Saturday, September 1, 2007

Responsibilty

Dreams:

Children everywhere. The realization of the burrow concept. My girls, and someone else's kids too. My oldest found a stash of candy - she was doling it out to everyone. All the kids in my charge and I were studying The Three Musketeers, tables were sent in a Louis XIV style, some kids wanted to invite friends, all in period dress.

SO...as I think about this in the light of day, and recall the feelings and emotions that it evoked, I understand that I am collecting responsibilities as distraction from my own needs. I am looking to fill my time with needy beings (children - and kittens) so that I won't have the time or focus to attend to myself. I think that I am afraid to look at myself closely, for fear that I will see a failure. My work is hectic, high pressure, and I've been struggling with my priorities on that front. Asking myself do I want MORE responsibility, do I want to escape the responsibility? In essence; run away? My motives are unclear, even to me, but absolutely to my coworkers.

I have a boss who is passionate. She is also emotionally crippled. She withholds approval and infantalizes her top employees in order to "motivate" us. I know this. I can look at it analytically. So, doesn't knowing it preclude me from being affected by it? Apparently not. I am afraid to fail, I shy away from the potential retribution, and as a result am rendered useless. This is where the children in the dream come in. They provide excuses, not even to any one else, just to me. Look, my motives are pure, my actions come from a place of love. but......I'm circling back to a need to love myself.

a whole lot to ponder on a Saturday filled with trips to the dump, the dojo, the market.....and a pile of kids in the car.

3 comments:

Froog said...

Maybe it's the loyalty and solidarity of the Musketeers' camaraderie that appeals to you?

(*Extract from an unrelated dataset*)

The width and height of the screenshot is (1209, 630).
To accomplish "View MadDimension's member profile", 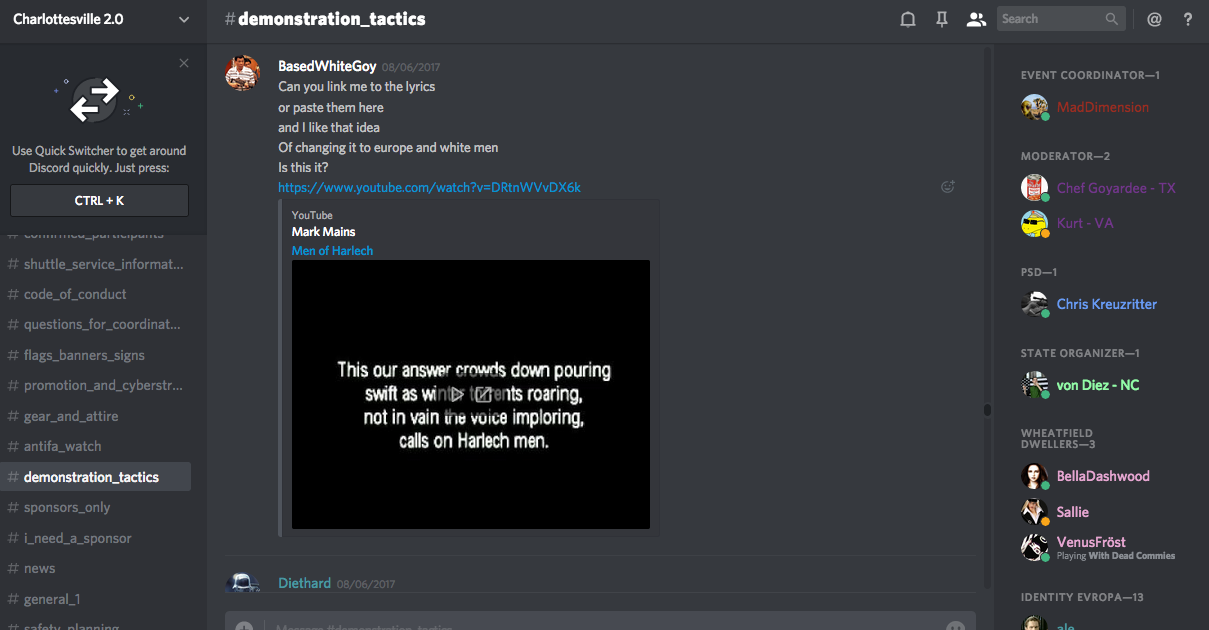I will [1102, 107].
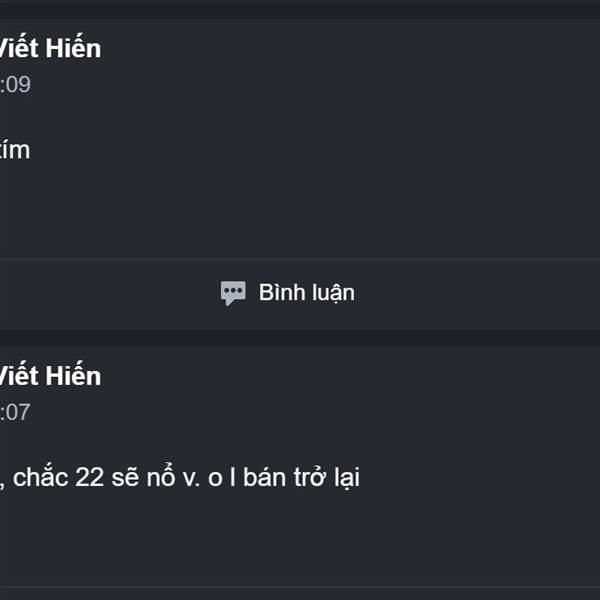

Or maybe it's just a candy bar?

It's tricky to 'interpret' dreams, because most stuff in dreams doesn't mean anything. It's just stuff your brain throws in to fill out the story. Sometimes, I feel, none of it means anything. When there is stuff that means anything, it's usually only one little bit, not the whole thing; and not the most obvious bit, or the bit you first think it is.

Unknown said...

ok so...which part means anything? and yeah, I'm thinking that the cameraderie, in light of my current work situation, would be an appealing thought.

Rose said...

ummm
Isn't 3 Musketeers at NSMT?
How's that for a smack fromthe obvious stick?